_Try it:_ Search the material for the string "coordinates" and copy each line where it occurs.

_Supplied records:_

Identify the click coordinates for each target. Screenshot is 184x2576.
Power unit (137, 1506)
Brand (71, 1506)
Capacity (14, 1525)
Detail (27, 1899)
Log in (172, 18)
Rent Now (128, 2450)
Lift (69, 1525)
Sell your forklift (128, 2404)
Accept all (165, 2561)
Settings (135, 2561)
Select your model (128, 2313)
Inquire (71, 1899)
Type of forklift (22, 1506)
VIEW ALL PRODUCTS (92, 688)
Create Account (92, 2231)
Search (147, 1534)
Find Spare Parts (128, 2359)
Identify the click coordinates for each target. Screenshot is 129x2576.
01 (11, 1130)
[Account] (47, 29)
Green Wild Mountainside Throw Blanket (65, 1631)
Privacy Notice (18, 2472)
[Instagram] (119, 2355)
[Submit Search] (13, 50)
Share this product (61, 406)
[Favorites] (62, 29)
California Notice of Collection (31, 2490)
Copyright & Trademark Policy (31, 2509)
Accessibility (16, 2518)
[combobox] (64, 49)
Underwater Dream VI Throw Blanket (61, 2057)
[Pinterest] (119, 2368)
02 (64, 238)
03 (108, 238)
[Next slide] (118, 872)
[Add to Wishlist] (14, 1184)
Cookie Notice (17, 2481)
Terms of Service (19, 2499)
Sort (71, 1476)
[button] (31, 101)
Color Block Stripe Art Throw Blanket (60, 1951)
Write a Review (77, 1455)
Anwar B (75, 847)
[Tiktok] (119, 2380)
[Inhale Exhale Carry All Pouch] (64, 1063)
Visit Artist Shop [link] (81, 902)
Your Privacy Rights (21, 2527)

* * *

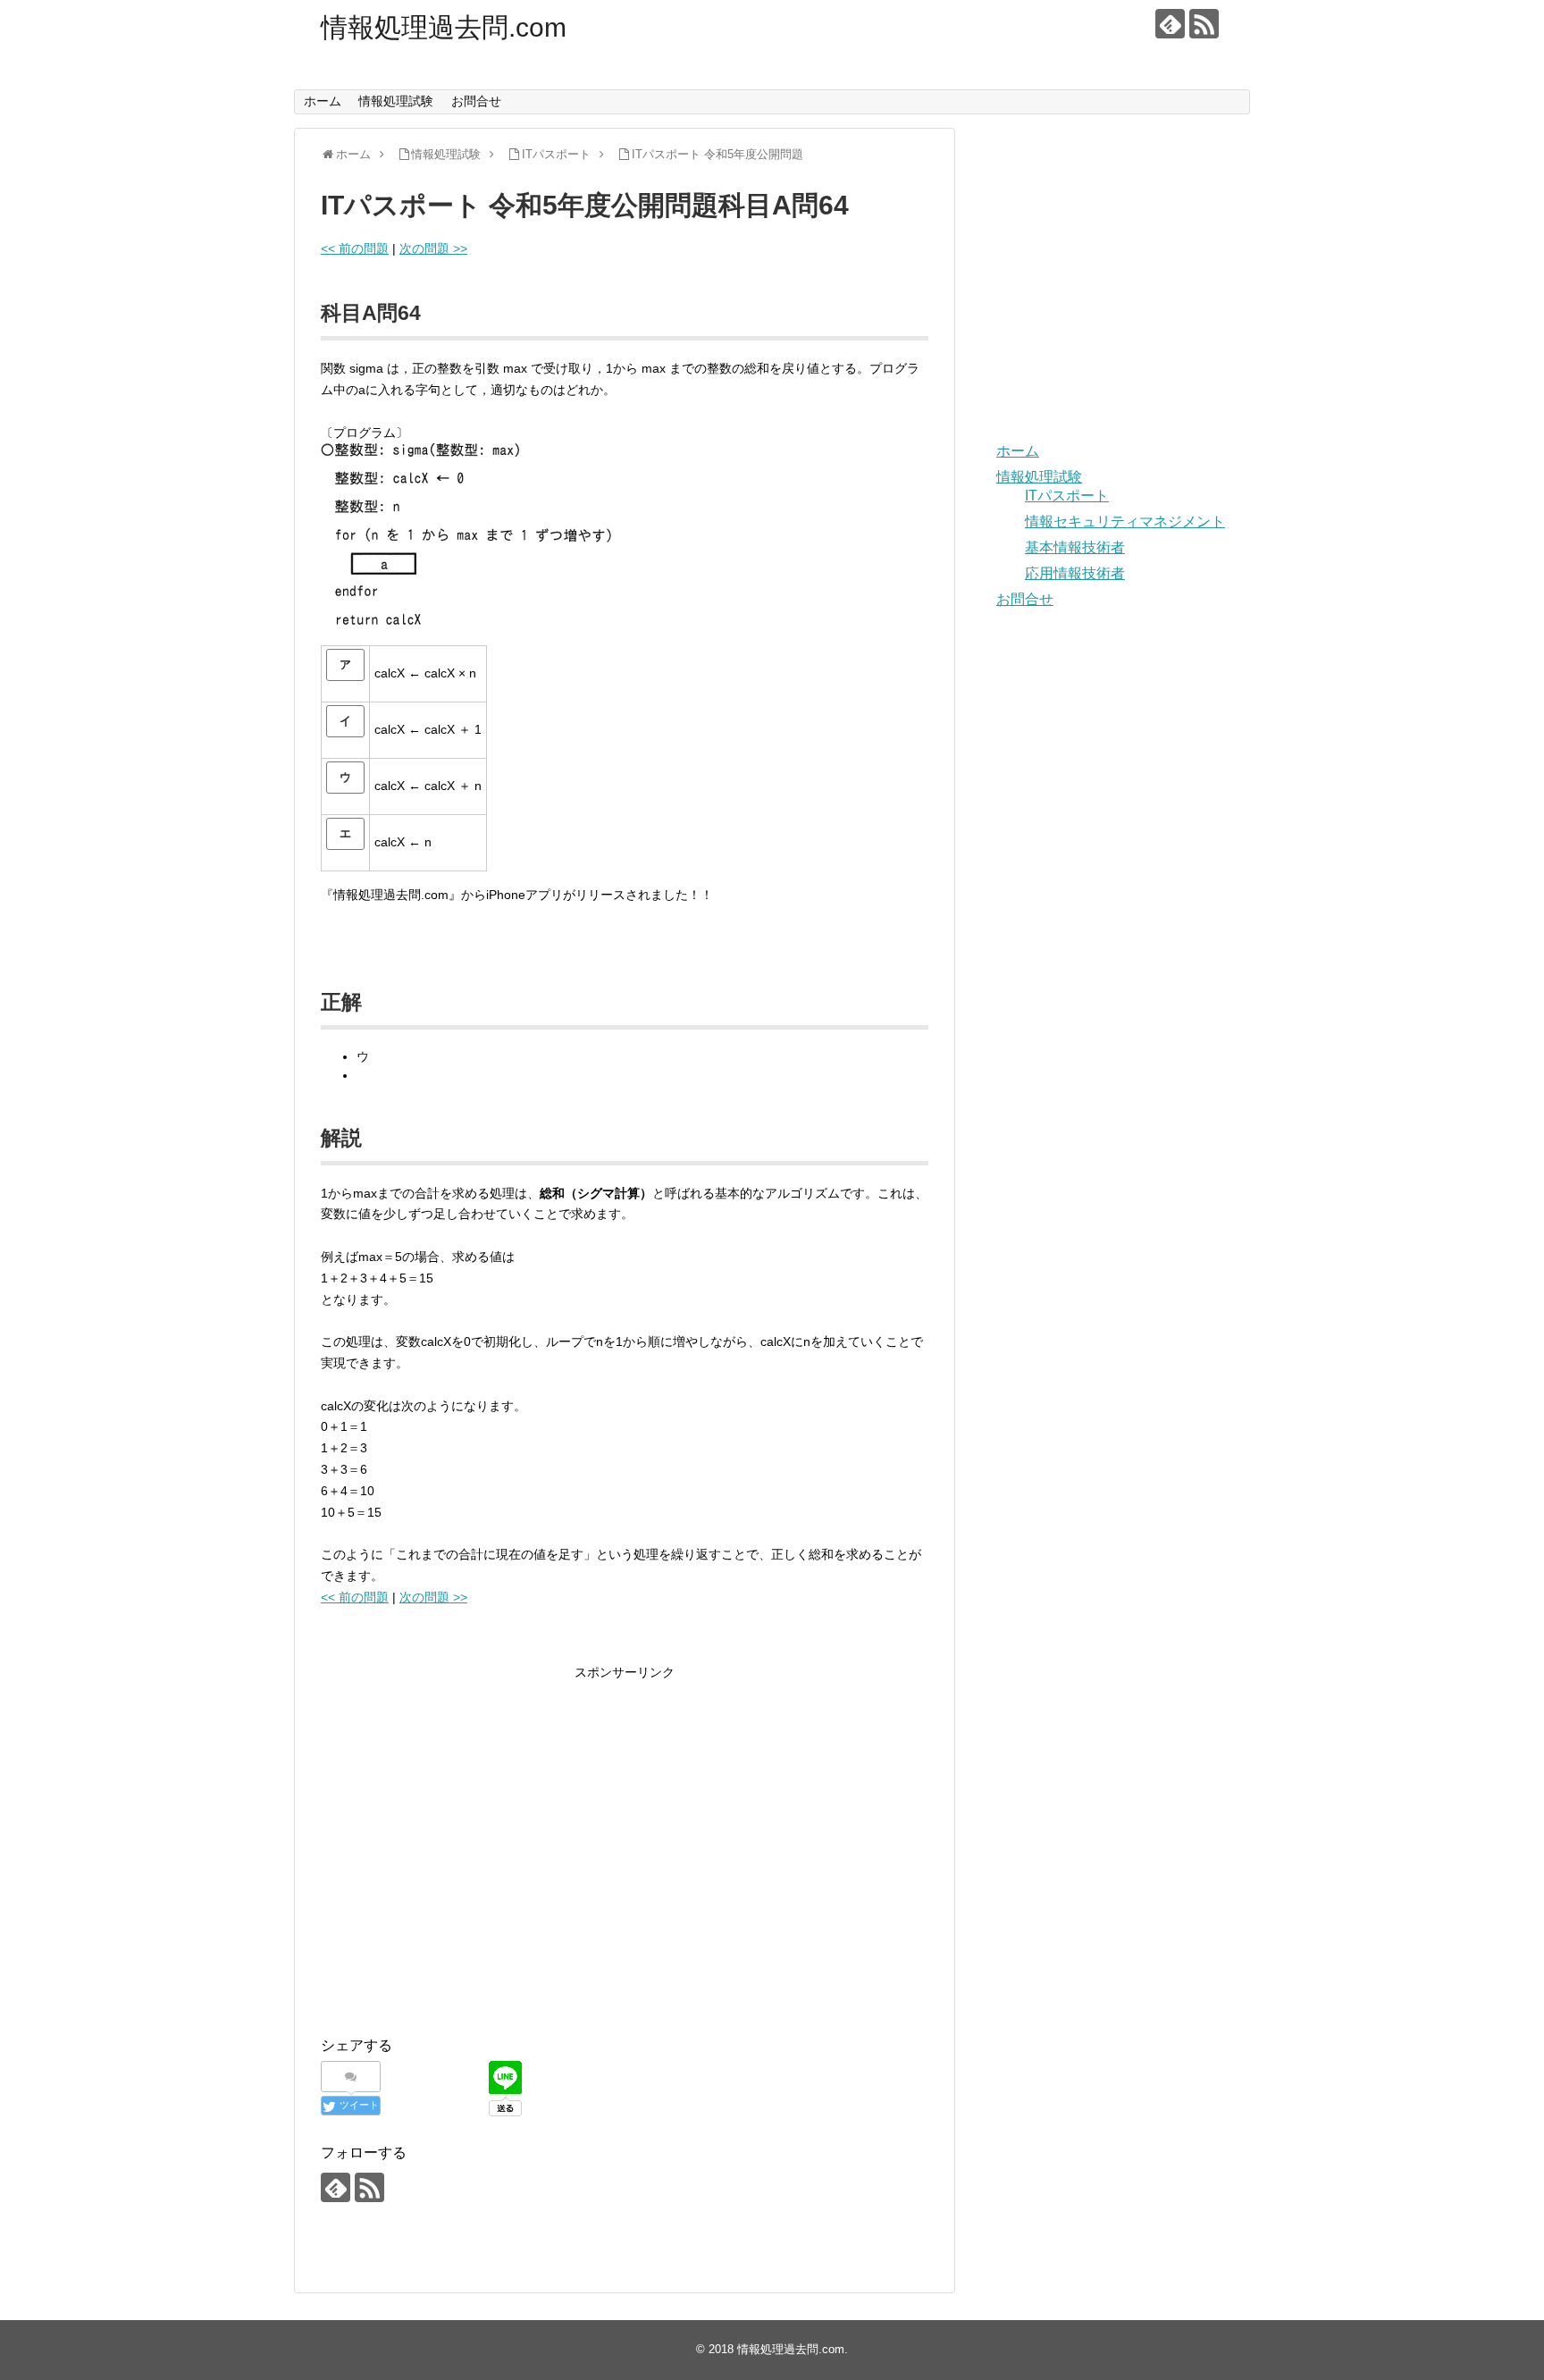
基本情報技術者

...

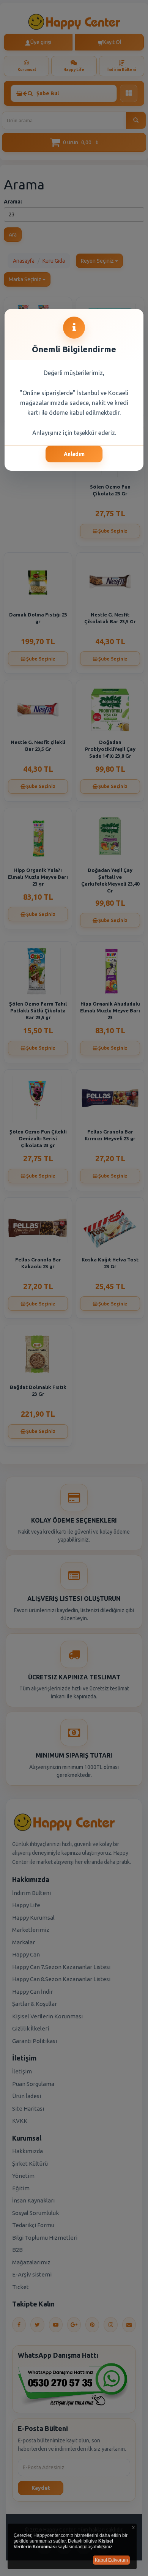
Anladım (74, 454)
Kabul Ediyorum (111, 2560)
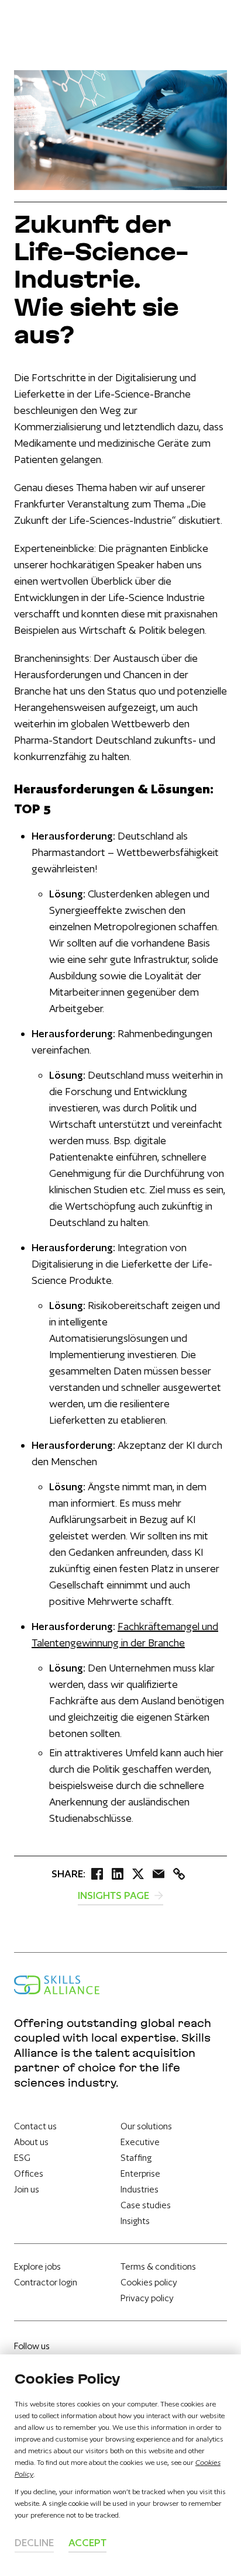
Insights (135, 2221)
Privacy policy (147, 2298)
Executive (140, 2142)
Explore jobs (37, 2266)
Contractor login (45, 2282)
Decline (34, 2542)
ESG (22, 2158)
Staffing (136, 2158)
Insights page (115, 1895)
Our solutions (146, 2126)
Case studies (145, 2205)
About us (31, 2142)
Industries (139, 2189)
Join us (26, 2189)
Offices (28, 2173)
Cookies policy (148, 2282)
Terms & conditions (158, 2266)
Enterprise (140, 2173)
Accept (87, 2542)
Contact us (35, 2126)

_Solution to this exercise:_
Identify the click coordinates for each target. Screenshot is 184x2576.
Identify the click coordinates for each target. Screenshot is 129x2576.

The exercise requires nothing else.